Jenseits der Grenze, in Italien, nahm das Unwetter ein tödliches Ende.

In Bardonnèche, einer kleinen alpinen Grenzstadt direkt hinter dem Fréjus-Tunnel, donnerte eine gewaltige Schlammlawine durch die Straßen. Ein 70-jähriger Mann wurde dabei von den Fluten mitgerissen und starb. Der örtliche Fluss, der ebenfalls Fréjus heißt, verwandelte sich binnen Minuten in einen tosenden, unkontrollierbaren Strom, der Autos wegdrückte und Straßen unpassierbar machte.

Ein ganzes Stadtviertel ist derzeit von der Außenwelt abgeschnitten. Die Behörden hatten bereits zuvor dringend geraten, zuhause zu bleiben – doch gegen die Urgewalt solcher Lawinen hilft manchmal auch kein guter Rat mehr.

Hitzewelle als Brandbeschleuniger des Unwetters

Wer sich fragt, warum solche Gewitter plötzlich so gewaltig werden, findet die Antwort in den Temperaturen der letzten Tage.

Denn vor dem Gewitter hatte eine massive Hitzewelle Südeuropa im Griff. Italien hatte landesweit Alarmstufe Rot ausgerufen: Von Mailand bis Rom, von Bologna bis Florenz ächzen die Menschen unter drückender Hitze. In Bologna richteten die Behörden „Klima-Schutzräume“ für Schwangere, Senioren und andere gefährdete Gruppen ein. In Ancône verteilte man sogar Luftentfeuchter, um wenigstens die stickige Feuchtigkeit in den Wohnungen zu lindern.

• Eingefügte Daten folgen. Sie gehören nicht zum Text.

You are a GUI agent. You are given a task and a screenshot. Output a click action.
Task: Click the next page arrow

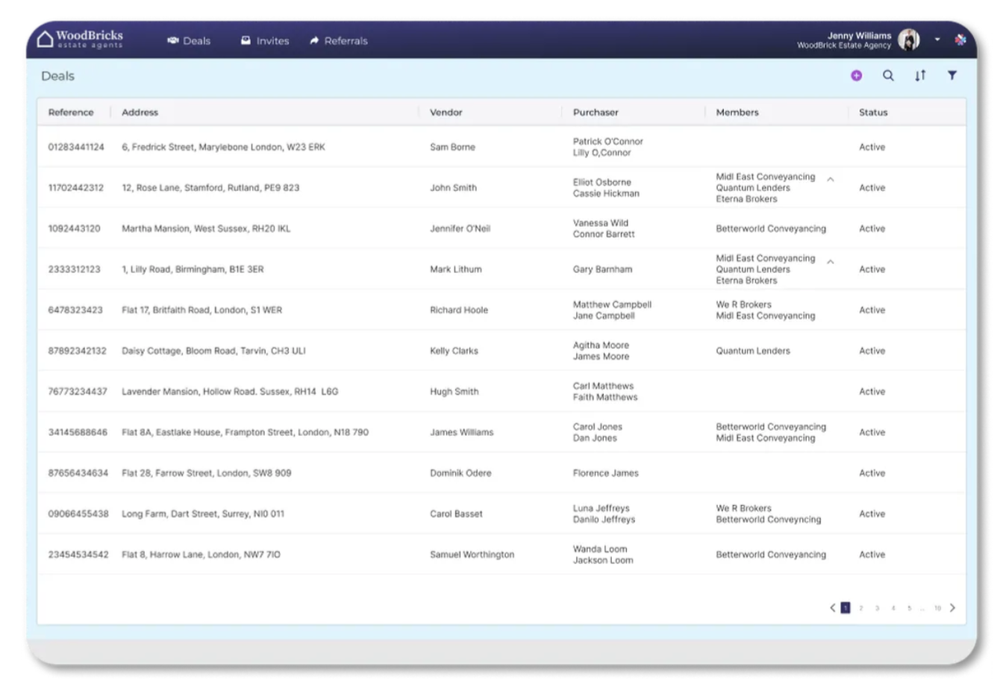951,607
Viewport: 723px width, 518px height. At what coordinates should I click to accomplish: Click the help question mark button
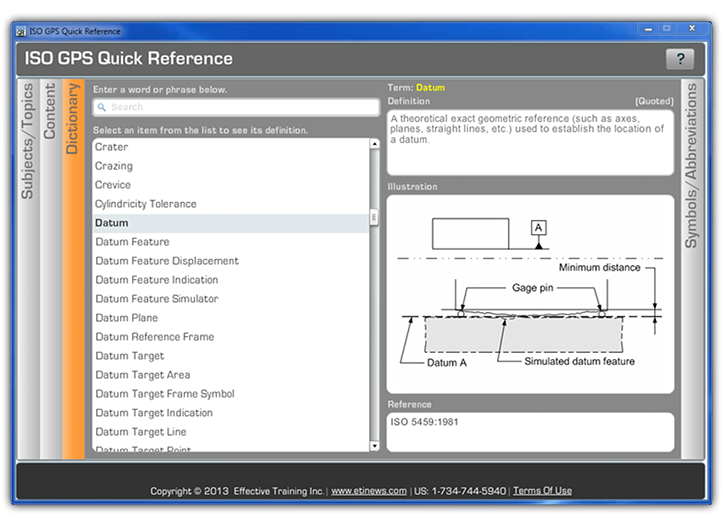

Und so wurde diese Hitze mit ihrer feucht-schwülen Luft zu einer Art Treibstoff für die Gewitterwolken, die sich über den Alpen stauten, abregneten und schließlich alles überfluteten, was sich ihnen in den Weg stellte.

Wenn die Alpen weinen

Diese Flutkatastrophe zeigt schonungslos, wie verletzlich die Alpen sind.

Immer häufiger reißen Unwetter ganze Straßen weg, verschütten Bahnstrecken und reißen Häuser mit. Klimaforscher schlagen seit Jahren Alarm, weil der Temperaturanstieg in den Gebirgsregionen besonders drastisch ausfällt. Die Folgen? Auftauende Permafrostböden, instabile Hänge, unvorhersehbare Wassermassen.

Vielleicht sollte man sich in diesen Tagen nicht nur fragen, wie schnell Züge zwischen Paris und Mailand wieder fahren – sondern auch: Wie viele solcher Warnschüsse braucht es noch, bis wir unsere Bauweisen, Warnsysteme und unseren Lebensstil konsequent an diese neuen Realitäten anpassen?

Die Stille nach dem Sturm

Für Modane, Bardonnèche und alle weiteren betroffenen Orte heißt es nun aufräumen, reparieren und hoffen, dass der nächste Gewitterguss nicht schon wieder neue Wunden reißt.

Doch wer einmal erlebt hat, wie eine braune Schlammlawine an der Haustür rüttelt, der wird die Stille nach dem Sturm nie wieder als selbstverständlich empfinden.